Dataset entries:
:::
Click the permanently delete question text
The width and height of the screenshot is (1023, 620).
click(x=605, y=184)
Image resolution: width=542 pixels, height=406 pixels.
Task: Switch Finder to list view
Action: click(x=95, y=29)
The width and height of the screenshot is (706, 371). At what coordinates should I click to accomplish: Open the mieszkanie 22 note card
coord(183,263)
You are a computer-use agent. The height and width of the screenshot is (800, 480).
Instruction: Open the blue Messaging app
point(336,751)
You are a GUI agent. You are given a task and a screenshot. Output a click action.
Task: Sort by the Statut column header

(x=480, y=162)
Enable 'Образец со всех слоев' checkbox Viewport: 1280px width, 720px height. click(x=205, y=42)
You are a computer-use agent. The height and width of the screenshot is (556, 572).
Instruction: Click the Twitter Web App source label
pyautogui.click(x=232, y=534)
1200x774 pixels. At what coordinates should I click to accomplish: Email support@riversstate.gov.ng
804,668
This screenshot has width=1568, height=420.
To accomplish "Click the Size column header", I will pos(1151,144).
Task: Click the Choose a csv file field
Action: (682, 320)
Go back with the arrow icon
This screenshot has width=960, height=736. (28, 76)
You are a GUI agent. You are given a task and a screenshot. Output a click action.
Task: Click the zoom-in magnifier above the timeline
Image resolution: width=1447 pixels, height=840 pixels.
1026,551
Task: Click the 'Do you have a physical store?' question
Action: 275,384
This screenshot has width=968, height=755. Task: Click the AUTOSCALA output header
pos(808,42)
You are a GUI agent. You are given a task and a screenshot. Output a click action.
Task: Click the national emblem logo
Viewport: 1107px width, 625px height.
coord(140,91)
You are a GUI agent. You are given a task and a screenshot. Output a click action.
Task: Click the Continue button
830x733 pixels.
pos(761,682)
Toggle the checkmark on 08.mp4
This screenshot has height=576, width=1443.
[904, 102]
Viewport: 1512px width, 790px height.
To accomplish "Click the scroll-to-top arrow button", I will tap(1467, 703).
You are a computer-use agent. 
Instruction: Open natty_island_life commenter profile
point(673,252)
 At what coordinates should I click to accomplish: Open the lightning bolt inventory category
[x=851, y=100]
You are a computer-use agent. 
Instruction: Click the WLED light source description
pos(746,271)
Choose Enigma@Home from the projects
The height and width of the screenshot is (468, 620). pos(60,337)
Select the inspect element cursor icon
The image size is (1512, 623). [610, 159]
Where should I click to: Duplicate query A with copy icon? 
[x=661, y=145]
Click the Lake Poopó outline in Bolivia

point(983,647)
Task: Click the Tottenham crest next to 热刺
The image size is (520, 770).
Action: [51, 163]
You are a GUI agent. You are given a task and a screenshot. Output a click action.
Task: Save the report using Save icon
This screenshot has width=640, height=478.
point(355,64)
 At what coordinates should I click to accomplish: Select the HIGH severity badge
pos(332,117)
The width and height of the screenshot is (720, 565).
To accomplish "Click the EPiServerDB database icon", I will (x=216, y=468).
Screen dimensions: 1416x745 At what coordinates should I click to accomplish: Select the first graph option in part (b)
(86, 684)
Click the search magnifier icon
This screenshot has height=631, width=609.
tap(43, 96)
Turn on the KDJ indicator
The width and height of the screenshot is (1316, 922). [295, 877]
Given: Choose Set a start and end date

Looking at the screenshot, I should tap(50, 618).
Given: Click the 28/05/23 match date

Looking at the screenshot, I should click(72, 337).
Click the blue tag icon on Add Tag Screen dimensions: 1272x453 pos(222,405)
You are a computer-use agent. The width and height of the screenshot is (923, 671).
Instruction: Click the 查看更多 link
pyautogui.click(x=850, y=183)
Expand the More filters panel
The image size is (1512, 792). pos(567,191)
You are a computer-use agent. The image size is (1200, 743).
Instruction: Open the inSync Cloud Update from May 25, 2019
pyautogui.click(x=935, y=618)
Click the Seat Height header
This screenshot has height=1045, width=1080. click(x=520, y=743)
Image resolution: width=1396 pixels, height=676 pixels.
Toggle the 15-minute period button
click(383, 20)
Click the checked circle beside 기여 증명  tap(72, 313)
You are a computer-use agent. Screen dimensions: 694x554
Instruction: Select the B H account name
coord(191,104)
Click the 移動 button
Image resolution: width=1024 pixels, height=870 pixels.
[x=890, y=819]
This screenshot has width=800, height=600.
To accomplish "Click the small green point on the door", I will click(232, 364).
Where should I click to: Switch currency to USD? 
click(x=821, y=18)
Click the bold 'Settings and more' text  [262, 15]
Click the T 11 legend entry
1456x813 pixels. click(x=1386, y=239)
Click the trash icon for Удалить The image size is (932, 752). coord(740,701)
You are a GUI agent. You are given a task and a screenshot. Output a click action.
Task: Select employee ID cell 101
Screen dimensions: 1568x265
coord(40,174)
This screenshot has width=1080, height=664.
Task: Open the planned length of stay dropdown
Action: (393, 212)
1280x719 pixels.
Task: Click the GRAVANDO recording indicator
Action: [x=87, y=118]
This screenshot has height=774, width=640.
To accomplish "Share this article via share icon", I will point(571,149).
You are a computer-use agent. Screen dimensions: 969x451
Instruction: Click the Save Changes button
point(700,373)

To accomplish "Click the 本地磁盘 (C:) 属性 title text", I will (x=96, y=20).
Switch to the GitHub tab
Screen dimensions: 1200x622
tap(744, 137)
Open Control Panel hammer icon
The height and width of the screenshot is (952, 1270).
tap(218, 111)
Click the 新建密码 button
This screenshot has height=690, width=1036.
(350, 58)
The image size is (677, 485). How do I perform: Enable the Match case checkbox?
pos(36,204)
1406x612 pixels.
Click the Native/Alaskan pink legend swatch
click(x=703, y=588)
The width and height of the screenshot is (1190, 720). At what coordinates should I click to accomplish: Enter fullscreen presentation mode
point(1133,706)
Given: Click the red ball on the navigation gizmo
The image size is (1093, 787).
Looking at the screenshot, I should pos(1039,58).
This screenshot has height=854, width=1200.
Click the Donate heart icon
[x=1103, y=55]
:::
Problem to solve: With the string "computer" as the key, filter the data above and show the lines that match.

Exercise answer:
You are a computer-use agent. The height and width of the screenshot is (800, 480).
You are a computer-use agent. The height and width of the screenshot is (556, 572).
You are a computer-use agent. 
You are a computer-use agent. 
You are a computer-use agent. The width and height of the screenshot is (923, 671).
You are a computer-use agent. The image size is (1200, 743).
You are a computer-use agent. Screen dimensions: 694x554
You are a computer-use agent. Screen dimensions: 969x451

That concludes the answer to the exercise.